Experiment 4: Comparative experiment as in verse 3, but after previous hydrolysis. Experiment 5: Comparative experiment with smooth platinum anode, without previous hydrolysis, but with potential-increasing additive (0.2 g / l NaCNS, 0.1 g / l HCl). Experiment 6: Comparative experiment as in verse 5, but after previous hydrolysis). The results are summarized in Table 1: TABLE 1

The results make it clear that under the novel anodic electrolysis conditions (current density, pickling bath composition) and the intended omission of a potential-increasing additive, it is not possible to replace the diamond-coated anodes to be used according to the invention with smooth platinum anodes. This is true regardless of whether a part of the remaining residual persoxosulfate is already hydrolyzed to peroxymonosulfate or not.

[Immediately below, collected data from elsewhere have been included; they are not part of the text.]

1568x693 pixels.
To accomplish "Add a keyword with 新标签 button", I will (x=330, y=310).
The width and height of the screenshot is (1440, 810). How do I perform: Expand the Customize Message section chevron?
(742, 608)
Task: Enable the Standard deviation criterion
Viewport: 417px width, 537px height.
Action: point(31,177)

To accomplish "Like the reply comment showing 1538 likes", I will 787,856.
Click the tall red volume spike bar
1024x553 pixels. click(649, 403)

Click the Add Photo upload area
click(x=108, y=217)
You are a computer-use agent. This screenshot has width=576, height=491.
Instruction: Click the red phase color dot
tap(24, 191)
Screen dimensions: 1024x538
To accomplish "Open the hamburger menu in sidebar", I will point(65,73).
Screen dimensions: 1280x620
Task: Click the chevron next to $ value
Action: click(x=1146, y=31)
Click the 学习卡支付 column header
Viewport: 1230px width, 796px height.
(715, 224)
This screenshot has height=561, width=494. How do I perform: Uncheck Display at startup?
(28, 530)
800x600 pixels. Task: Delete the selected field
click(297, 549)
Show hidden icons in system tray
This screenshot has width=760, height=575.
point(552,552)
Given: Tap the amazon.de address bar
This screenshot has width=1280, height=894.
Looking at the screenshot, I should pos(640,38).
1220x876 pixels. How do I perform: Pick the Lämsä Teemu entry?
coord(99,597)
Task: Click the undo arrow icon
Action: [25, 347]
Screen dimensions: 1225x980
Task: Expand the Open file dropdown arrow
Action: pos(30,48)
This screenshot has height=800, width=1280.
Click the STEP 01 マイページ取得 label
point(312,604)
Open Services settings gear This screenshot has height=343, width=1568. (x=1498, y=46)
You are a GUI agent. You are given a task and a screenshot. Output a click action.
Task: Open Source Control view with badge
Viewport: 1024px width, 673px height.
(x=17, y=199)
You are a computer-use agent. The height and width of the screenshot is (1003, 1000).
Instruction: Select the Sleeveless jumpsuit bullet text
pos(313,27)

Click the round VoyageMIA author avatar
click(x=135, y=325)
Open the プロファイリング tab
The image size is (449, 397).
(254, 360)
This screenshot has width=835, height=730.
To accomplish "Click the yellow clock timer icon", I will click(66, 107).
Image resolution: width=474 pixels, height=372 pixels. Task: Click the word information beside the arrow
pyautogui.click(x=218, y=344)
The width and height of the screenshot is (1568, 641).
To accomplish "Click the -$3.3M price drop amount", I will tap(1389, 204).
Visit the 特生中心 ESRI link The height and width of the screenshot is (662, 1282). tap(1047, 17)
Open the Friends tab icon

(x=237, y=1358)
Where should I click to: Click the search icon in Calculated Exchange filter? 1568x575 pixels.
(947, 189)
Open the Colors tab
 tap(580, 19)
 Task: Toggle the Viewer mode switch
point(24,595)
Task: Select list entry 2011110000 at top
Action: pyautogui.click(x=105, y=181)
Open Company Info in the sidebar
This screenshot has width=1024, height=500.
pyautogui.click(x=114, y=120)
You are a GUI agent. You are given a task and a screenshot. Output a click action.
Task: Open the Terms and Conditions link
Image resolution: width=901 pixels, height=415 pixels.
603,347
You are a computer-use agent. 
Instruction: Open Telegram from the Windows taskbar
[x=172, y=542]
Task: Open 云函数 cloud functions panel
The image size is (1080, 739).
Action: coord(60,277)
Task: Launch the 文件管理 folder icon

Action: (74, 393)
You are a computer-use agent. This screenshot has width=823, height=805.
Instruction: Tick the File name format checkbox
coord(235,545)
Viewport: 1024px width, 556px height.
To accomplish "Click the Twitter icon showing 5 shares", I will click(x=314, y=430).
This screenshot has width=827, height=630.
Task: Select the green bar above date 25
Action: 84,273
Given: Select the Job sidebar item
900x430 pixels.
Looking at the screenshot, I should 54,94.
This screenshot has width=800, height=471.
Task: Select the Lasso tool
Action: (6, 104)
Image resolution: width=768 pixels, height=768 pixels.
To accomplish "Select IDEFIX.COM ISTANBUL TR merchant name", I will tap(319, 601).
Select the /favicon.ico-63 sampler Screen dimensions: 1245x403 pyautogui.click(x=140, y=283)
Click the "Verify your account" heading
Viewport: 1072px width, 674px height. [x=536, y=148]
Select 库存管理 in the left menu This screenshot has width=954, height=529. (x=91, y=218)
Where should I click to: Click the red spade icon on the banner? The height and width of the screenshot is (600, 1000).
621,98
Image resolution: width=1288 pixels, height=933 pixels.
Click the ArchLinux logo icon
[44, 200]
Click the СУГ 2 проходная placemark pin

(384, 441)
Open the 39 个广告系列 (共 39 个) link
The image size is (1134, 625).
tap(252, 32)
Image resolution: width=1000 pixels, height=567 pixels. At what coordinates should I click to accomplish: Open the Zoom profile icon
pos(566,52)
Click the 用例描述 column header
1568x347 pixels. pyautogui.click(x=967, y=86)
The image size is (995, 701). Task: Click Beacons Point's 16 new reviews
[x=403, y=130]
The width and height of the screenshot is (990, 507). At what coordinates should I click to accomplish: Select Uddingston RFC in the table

Only if the remaining peroxosulphate is present exclusively as peroxodisulphate, a comparable current yield of peroxodisulphate new formation is obtained on platinum anodes when using the potential-increasing additive which is undesirable for the printed circuit board production. In the case of peroxomonosulfate, which is in most cases inevitable, even if the potential-enhancing addition of platinum anodes is present, the current efficiency drops sharply.

Example 2:

In the same divided laboratory test cell of Example 1, the following starting solutions with different cations and total sulfate contents were electrolyzed with the diamond-coated anode under the same conditions (current density 40 A / dm ² , electrolysis time 90 min) (in contrast to Example 1 without starting persulfate contents).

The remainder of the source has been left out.